The San Francisco Bay Area Rapid Transit District (BART) and Capitol Corridor Joint Powers Authority (CCJPA) have embarked on Link21, described as “a transformational improvement program” that will connect BART with the region’s intercity, commuter and high-speed passenger rail systems while also “connecting people sustainably to employment opportunities and affordable housing throughout the 21-county Northern California Megaregion.”
The northern California Megaregion is a 21-county area covering the Sacramento, San Francisco Bay, Northern San Joaquin Valley and the Monterey Bay areas.
Link21, formerly known as the New Transbay Rail Crossing, is a program of various projects that “will provide more services, faster connections and better access to jobs for the Megaregion’s travelers.”
One major project within the Link21 Program is a new transbay rail crossing between Oakland and San Francisco. The new crossing “will increase capacity for the overcrowded corridor and will bring new passenger rail connections and services to the Megaregion, including potential for a direct, one-seat ride between Sacramento and San Francisco.” It is included in the regional Plan Bay Area 2050 Final Blueprint as “a key strategy for building a next-generation transit system.”
“As we continue to offer vital services to our passengers during these challenging times, we are also looking ahead to the future” BART General Manager Bob Powers said. “Link21 will connect passengers to the places they want to go throughout the Megaregion.”
In addition to a new website, a new report (download below) prepared by the Bay Area Council Economic Institute (BACEI) was released Jan. 27. The Megaregional Case for a New Transbay Rail Crossing highlights the benefits of a new transbay rail crossing to the entire Megaregion. It builds on two previous reports by the Bay Area Council Economic Institute: The Case for a Second Transbay Transit Crossing and The Northern California Megaregion: Innovative, Connected, and Growing, both completed in 2016.

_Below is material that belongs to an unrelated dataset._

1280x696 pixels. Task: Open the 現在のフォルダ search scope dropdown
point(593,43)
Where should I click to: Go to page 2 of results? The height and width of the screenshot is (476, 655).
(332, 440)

When completed, Link21, according to BART and the CCJPA will:
- Enable fast, frequent, reliable, safe, and accessible rail service.
- Increase connections between affordable housing and high-quality jobs.
- Improve air quality by creating viable alternatives to driving.
- Enhance northern California’s livability, economic competitiveness, and environment.
- Meet the future travel demands of northern California’s growing, diverse population.
“Link21 will help shape northern California’s rail system for future generations,” said Rob Padgette, Managing Director of the Capitol Corridor. “For example, our most popular travel itinerary is between Sacramento and San Francisco, but that trip currently requires a transfer to either BART at the Richmond Station or to one of our connecting buses at the Emeryville Station. By providing a direct rail connection across the Bay that avoids the need for a transfer and traffic on I-80, this program will dramatically improve how our riders get to and from the San Francisco Bay Area.”
Link21 is backed by voters who approved BART’s Measure RR bond and Metropolitan Transportation Commission’s Regional Measure 3. These funds and others will help support the development of the new transbay crossing. The Link21 Program will host a series of public meetings in 2021 to inform the public and gather feedback about possible program alternatives.
Railway Age Editor-in-Chief William C. Vantuono contributed to this story.